Les éléments en faveur de la thèse d’un paradis fiscal en France
plusieurs indicateurs donnent à penser que la France est un pays où il fait bon être riche sur le plan fiscal. Il faut d’abord se souvenir que la France a supprimé l’impôt de solidarité sur la fortune (ISF) en 2018, pour le remplacer par un impôt sur la fortune immobilière (IFI) qui ne concerne que les actifs immobiliers : exit la taxation des patrimoines mobiliers ! Ainsi, les patrimoines composés principalement d’actions, d’obligations, de fonds ou de biens professionnels échappent en totalité à cet impôt ! Quand le gouvernement a fait le choix de cette réforme, l’objectif poursuivi était de favoriser l’investissement productif en évitant l’exil fiscal des contribuables les plus fortunés. Mais selon les détracteurs de cette réforme, elle a surtout permis aux plus riches d’économiser plusieurs milliards d’euros par an.

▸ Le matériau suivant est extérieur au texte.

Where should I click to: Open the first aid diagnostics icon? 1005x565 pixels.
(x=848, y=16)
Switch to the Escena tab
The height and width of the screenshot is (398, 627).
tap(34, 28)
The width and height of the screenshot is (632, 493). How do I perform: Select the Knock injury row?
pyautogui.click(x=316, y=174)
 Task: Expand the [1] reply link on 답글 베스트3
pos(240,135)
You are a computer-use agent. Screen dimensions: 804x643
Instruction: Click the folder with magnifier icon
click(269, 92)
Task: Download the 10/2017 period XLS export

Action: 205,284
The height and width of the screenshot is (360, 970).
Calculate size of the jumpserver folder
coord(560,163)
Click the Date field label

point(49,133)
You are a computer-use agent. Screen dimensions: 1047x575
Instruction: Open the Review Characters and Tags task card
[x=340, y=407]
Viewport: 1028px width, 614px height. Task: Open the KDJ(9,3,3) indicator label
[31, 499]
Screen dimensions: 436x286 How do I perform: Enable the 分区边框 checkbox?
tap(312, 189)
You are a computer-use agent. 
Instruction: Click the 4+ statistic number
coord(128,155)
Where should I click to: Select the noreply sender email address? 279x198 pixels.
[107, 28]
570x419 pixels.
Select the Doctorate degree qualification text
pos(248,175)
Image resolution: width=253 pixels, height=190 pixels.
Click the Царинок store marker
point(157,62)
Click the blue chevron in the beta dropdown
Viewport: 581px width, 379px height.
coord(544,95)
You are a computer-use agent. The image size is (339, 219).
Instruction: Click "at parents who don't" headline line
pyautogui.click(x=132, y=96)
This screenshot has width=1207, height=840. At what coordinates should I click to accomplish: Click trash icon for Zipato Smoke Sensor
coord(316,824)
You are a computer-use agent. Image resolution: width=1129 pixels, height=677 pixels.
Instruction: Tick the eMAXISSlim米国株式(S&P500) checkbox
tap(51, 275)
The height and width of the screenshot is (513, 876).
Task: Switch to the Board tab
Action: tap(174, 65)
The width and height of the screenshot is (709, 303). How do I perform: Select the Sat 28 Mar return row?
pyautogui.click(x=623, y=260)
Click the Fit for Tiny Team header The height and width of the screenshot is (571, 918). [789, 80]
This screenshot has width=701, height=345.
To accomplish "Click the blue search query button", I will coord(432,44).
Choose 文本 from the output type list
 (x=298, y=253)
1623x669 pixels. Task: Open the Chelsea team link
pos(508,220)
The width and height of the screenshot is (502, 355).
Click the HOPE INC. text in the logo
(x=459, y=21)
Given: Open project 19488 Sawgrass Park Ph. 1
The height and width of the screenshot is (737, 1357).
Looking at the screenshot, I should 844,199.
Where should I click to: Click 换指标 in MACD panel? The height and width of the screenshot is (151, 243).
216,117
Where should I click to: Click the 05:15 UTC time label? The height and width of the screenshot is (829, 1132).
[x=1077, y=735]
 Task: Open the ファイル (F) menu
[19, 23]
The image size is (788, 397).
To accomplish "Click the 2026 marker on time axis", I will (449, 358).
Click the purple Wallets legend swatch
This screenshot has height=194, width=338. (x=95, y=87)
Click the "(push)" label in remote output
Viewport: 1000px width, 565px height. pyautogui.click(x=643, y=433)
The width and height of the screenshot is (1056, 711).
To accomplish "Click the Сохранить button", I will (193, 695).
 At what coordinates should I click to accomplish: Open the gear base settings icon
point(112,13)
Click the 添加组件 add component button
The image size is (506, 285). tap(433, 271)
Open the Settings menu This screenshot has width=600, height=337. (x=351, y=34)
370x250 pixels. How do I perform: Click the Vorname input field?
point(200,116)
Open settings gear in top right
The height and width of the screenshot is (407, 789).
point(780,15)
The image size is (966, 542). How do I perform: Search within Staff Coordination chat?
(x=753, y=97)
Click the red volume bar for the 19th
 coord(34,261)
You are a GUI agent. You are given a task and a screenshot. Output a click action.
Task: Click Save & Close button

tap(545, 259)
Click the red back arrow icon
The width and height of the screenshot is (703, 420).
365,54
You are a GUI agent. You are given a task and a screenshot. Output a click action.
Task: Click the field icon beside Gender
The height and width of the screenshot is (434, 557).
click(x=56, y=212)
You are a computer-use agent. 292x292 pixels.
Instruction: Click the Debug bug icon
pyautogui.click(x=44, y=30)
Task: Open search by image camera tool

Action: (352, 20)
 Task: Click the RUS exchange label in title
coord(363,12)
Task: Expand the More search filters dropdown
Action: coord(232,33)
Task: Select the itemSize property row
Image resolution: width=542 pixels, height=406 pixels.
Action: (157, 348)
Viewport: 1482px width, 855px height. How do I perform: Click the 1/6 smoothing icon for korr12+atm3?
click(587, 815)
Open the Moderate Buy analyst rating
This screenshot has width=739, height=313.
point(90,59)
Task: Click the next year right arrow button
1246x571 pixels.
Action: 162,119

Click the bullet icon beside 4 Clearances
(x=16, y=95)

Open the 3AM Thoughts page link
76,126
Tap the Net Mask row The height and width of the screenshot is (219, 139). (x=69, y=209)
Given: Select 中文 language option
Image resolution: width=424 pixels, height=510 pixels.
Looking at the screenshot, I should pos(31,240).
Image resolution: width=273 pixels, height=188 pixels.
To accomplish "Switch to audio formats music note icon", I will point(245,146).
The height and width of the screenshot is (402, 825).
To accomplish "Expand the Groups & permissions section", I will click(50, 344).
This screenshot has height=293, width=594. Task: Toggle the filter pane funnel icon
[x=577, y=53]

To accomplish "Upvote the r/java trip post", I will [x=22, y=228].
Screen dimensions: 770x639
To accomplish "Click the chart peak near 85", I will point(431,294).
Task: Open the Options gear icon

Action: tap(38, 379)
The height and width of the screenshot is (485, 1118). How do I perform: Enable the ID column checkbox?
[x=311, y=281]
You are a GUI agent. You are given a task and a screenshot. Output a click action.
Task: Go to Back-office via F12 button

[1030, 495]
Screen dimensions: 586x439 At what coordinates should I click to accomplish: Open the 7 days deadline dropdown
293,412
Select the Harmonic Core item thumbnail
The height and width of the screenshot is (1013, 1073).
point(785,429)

Il convient aussi de souligner que la France bénéficie d’un régime fiscal particulièrement avantageux pour les dividendes et les plus-values mobilières. En effet, depuis 2018, ces revenus sont soumis à un prélèvement forfaitaire unique (PFU) de 30%, qui comprend 12,8% d’impôt sur le revenu et 17,2% de prélèvements sociaux (CSG ; CRDS ; Prélèvement complémentaire). Ce taux est nettement inférieur au taux marginal d’imposition de l’impôt sur le revenu, qui peut atteindre 45% pour les tranches les plus élevées. Ainsi, les détenteurs de capitaux peuvent optimiser leur fiscalité en privilégiant ces formes de revenus par rapport aux salaires ou aux pensions.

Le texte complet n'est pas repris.